From the listing below, pull out all lines with "info" in them.
[[ Data extracts open ]]
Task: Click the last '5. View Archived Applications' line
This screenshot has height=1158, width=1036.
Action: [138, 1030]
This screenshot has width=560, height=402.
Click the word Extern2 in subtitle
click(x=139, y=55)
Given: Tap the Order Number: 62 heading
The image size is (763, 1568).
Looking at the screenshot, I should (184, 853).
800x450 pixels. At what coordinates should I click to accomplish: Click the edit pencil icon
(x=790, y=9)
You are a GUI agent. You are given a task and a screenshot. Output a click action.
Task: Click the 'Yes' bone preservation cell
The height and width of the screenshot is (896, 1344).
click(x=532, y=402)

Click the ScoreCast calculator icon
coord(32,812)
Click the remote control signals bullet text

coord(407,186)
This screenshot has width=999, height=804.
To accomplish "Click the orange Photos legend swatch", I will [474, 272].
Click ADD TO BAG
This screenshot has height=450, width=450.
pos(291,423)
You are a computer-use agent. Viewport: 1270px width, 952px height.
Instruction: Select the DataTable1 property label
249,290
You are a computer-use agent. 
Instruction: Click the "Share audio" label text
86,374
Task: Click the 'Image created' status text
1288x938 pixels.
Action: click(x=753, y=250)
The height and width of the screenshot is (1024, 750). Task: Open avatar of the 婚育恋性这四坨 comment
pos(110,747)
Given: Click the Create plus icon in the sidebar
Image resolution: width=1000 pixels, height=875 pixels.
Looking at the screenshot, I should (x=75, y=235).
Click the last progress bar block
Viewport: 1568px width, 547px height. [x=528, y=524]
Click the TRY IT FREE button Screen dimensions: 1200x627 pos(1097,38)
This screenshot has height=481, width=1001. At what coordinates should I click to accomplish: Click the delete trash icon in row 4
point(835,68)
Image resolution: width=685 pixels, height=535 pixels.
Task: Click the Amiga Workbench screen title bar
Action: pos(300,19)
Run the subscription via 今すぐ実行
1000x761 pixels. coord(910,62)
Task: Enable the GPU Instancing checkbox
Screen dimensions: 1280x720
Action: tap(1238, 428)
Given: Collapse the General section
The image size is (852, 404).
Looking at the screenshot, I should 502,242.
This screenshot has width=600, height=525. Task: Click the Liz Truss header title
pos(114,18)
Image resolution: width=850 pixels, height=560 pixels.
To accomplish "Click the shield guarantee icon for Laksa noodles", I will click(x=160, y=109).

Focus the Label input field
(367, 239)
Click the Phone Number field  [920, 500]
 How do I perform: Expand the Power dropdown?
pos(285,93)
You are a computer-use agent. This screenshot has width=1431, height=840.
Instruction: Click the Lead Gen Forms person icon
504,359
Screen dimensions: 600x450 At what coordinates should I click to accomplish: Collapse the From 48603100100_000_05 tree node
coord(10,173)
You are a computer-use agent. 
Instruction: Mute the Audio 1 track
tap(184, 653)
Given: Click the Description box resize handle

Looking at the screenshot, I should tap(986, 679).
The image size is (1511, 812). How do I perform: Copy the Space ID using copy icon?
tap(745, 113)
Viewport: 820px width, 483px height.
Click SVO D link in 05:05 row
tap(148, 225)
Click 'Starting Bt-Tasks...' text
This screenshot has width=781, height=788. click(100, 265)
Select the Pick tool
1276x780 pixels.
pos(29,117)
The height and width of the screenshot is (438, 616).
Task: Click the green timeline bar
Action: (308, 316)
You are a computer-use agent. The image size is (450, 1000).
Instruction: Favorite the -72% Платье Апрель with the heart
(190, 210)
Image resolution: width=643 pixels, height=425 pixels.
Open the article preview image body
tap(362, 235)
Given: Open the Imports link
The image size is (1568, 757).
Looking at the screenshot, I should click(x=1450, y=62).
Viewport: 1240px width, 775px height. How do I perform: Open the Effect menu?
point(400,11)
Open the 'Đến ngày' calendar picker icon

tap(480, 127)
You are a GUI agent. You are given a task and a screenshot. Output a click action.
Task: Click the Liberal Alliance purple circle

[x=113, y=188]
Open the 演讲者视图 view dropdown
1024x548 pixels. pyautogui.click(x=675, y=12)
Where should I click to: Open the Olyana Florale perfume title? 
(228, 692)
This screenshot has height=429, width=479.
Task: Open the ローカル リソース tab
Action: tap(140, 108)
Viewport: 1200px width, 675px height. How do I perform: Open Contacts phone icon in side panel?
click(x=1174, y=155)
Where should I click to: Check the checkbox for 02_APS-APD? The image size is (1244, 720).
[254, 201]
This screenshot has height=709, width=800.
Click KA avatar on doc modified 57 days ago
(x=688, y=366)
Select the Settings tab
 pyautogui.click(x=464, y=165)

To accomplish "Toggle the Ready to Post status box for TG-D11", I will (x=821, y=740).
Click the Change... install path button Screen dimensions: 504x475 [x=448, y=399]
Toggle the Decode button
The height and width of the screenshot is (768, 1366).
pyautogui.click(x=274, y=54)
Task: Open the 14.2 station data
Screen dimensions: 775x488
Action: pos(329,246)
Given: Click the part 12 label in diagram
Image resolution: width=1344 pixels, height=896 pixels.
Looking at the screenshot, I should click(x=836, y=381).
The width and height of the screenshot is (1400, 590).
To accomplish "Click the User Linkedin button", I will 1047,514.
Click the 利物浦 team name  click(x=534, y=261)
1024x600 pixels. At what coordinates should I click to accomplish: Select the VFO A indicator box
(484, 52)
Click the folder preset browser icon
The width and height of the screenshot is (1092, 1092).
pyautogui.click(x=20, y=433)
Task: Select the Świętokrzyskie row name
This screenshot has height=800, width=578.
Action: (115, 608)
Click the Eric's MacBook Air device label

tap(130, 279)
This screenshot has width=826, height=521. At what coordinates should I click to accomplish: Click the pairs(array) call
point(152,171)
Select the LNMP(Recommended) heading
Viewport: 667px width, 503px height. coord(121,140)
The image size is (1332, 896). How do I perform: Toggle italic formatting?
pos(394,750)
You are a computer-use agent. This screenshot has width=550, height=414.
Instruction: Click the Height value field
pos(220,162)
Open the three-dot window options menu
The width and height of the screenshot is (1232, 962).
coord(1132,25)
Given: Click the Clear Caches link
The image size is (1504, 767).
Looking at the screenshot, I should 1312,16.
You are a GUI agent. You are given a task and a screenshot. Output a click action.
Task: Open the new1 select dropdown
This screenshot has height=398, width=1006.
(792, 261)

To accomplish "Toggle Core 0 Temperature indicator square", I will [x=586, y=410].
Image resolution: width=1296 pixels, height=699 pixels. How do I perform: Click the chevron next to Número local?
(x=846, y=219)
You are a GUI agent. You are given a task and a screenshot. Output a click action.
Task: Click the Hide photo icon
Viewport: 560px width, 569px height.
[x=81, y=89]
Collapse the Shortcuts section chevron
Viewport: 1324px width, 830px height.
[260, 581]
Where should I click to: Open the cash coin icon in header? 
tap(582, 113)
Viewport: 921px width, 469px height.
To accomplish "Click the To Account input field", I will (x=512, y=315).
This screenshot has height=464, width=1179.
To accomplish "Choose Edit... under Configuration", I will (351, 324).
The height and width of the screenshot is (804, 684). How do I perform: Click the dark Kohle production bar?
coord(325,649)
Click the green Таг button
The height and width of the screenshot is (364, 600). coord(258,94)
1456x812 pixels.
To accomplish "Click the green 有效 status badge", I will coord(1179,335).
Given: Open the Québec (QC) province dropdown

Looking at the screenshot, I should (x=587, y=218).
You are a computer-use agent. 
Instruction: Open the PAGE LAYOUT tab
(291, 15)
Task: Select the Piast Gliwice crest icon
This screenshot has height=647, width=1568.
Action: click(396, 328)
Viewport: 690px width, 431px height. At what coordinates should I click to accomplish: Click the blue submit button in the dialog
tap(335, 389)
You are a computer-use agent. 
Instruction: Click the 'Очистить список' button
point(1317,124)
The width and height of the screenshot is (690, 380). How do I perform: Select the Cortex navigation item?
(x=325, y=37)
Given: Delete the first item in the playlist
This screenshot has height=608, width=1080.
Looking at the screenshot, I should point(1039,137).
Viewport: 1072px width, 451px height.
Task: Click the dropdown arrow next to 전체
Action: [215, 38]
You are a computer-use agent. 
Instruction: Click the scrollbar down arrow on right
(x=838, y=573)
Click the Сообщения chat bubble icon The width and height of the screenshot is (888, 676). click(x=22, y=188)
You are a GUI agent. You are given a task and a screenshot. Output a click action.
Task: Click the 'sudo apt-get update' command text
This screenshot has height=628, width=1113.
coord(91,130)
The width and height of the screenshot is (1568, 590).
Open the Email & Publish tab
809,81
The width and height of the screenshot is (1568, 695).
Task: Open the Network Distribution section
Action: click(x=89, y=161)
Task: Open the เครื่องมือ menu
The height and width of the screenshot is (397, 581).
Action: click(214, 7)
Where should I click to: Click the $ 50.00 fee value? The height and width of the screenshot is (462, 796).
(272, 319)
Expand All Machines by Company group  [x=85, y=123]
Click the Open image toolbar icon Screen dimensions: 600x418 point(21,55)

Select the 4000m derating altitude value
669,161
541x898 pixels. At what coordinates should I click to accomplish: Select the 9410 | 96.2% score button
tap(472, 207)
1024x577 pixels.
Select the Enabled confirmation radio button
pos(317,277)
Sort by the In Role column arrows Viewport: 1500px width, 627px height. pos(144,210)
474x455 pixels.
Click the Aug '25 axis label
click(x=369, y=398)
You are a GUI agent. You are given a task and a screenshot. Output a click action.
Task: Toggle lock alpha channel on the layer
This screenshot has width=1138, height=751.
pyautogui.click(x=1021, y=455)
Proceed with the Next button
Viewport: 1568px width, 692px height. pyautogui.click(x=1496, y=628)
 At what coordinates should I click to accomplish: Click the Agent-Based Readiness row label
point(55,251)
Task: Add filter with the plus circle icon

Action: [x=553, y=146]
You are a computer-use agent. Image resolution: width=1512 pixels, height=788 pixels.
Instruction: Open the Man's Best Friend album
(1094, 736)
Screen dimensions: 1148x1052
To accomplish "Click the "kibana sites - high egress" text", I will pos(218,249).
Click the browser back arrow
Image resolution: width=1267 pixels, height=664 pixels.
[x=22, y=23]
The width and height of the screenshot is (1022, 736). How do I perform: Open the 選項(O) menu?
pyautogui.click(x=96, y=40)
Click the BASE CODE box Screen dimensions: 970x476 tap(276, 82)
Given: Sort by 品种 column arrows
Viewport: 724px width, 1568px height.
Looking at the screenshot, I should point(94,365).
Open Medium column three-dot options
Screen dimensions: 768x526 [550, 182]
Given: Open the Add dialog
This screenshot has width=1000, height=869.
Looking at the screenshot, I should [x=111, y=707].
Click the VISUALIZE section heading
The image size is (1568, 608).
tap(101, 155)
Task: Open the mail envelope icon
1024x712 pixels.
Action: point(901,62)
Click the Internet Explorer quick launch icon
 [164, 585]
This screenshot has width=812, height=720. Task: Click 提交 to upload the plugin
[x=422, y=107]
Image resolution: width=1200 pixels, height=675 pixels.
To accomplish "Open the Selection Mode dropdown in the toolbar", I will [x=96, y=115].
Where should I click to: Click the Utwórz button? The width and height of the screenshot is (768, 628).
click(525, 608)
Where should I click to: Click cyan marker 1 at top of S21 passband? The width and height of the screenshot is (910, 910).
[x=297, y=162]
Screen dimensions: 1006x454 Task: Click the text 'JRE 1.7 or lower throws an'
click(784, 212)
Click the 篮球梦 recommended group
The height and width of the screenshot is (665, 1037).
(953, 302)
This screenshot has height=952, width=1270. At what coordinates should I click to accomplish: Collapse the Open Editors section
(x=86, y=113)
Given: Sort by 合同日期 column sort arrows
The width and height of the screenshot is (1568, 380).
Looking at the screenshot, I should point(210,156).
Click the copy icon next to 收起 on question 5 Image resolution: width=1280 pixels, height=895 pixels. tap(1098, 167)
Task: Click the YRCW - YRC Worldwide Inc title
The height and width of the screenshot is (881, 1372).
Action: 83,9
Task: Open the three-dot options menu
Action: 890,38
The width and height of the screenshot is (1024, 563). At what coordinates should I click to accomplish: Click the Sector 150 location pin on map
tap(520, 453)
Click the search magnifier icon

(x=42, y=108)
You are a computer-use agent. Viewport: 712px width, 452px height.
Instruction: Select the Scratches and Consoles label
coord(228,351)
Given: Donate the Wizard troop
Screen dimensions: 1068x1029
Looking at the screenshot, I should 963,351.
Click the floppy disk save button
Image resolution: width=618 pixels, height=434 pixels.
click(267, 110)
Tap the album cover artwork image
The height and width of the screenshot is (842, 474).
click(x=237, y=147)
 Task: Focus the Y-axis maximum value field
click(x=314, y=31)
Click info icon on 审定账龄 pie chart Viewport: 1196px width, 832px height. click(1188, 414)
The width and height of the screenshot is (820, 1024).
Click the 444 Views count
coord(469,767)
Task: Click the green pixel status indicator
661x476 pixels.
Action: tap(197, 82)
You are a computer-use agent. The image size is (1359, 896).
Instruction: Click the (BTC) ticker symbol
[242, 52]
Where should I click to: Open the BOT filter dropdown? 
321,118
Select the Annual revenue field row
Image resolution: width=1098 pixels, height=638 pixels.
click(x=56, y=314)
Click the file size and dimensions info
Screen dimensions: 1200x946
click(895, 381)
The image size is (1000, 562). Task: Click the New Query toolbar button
[[ Data extracts closed ]]
Task response:
Click info icon on 审定账龄 pie chart Viewport: 1196px width, 832px height. click(1188, 414)
Click the file size and dimensions info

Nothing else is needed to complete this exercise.